In recent years, a strong emphasis has been given in deciphering the function
of genes unraveled by the completion of several genome sequencing projects. In plants,
functional genomics has been massively used in order to search for gene products of
agronomic relevance. As far as root-pathogen interactions are concerned, several genes
are recognized to provide tolerance/resistance against potential invaders. Root proteins
have also been increasingly identified, especially by using recent gel-free proteomic
techniques. However, root proteomic analysis is still a challenge, since the major
drawbacks, such as low proteins/volume content and high concentration of interfering
substances (pigments and phenolic compounds, among others) have not been overcome.
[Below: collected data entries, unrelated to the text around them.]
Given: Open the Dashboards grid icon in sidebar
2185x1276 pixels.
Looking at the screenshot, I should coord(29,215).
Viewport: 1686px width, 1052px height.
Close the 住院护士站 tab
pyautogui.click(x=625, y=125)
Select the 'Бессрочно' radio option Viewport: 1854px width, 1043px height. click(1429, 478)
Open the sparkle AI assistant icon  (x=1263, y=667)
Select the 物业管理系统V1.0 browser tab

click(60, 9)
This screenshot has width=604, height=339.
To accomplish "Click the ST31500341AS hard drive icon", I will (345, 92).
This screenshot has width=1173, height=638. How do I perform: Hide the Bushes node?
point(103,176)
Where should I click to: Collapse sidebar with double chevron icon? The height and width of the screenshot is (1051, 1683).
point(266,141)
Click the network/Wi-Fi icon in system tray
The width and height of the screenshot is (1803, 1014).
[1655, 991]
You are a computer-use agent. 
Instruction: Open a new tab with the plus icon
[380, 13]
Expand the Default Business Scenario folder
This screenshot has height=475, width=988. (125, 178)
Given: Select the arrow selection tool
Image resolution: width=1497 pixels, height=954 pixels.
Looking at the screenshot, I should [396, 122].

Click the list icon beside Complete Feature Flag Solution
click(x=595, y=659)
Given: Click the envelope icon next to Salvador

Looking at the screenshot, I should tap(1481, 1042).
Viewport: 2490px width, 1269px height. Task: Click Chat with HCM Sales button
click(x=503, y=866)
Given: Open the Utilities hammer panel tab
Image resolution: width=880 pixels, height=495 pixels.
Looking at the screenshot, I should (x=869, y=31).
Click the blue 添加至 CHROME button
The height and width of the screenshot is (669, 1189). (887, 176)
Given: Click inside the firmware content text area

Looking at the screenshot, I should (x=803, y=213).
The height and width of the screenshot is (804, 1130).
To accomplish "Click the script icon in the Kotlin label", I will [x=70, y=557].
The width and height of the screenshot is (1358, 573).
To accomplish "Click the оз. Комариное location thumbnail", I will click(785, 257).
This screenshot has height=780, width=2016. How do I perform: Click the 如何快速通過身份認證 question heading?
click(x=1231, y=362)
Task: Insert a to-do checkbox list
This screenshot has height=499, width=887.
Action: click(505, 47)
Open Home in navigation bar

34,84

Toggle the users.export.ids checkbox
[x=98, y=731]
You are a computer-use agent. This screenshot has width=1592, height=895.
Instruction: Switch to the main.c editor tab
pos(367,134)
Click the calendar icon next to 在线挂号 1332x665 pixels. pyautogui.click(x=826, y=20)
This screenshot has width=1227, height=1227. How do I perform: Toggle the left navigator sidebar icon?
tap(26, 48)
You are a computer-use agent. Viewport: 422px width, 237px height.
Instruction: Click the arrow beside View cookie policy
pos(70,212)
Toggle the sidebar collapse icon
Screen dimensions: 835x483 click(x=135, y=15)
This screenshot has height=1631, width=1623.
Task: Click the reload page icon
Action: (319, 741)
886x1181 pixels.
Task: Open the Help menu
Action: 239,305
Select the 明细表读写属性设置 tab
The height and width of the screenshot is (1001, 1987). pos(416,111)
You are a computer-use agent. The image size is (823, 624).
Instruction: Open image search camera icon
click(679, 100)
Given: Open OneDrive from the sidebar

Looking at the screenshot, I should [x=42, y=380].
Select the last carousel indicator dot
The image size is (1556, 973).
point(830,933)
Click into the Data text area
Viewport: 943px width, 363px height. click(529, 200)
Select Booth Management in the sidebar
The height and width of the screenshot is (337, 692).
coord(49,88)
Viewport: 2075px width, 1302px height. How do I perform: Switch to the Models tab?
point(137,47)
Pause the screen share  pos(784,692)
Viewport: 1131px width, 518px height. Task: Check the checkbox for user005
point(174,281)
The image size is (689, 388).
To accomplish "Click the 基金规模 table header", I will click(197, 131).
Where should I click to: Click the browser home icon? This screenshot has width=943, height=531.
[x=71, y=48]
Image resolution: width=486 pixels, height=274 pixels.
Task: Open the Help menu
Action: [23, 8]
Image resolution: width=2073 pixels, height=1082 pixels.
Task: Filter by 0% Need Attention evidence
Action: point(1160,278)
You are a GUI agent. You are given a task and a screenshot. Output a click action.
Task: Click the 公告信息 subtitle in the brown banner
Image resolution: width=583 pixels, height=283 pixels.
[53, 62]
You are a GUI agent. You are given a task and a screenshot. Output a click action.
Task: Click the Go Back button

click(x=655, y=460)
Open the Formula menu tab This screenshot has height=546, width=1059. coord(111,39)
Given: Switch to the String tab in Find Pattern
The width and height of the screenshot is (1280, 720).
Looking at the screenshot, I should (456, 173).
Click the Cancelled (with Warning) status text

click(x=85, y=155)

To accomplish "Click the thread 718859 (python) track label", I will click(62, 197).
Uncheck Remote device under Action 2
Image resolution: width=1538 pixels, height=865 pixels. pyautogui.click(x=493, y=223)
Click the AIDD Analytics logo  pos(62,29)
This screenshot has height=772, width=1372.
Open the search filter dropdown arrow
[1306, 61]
This scenario is further hindered by the overall low intrinsic amounts of root tissues in
many of the important target plants. The proteome analysis of plant-pathogen
interactions provides important information about the global proteins expressed in roots
in response to biotic stresses. Several pathogenic proteins superimpose the plant
proteome and can be identified and used as targets for the control of viruses, bacteria,
fungi and nematode pathogens. The present review focuses on advances in different
proteomic strategies dedicated to the challenging analysis of plant defense proteins
expressed during bacteria-, fungi- and nematode-root interactions. Recent
developments, limitations of the current techniques, and technological perspectives for
root proteomics aiming at the identification of resistance-related proteins are discussed.
Keywords: Root, proteomics, fungi, bacteria, nematode, bidimensional
electrophoresis, mass spectrometry, protein identification, protein extraction,
plant-microorganism interaction, defense, gel-free, liquid chromatography.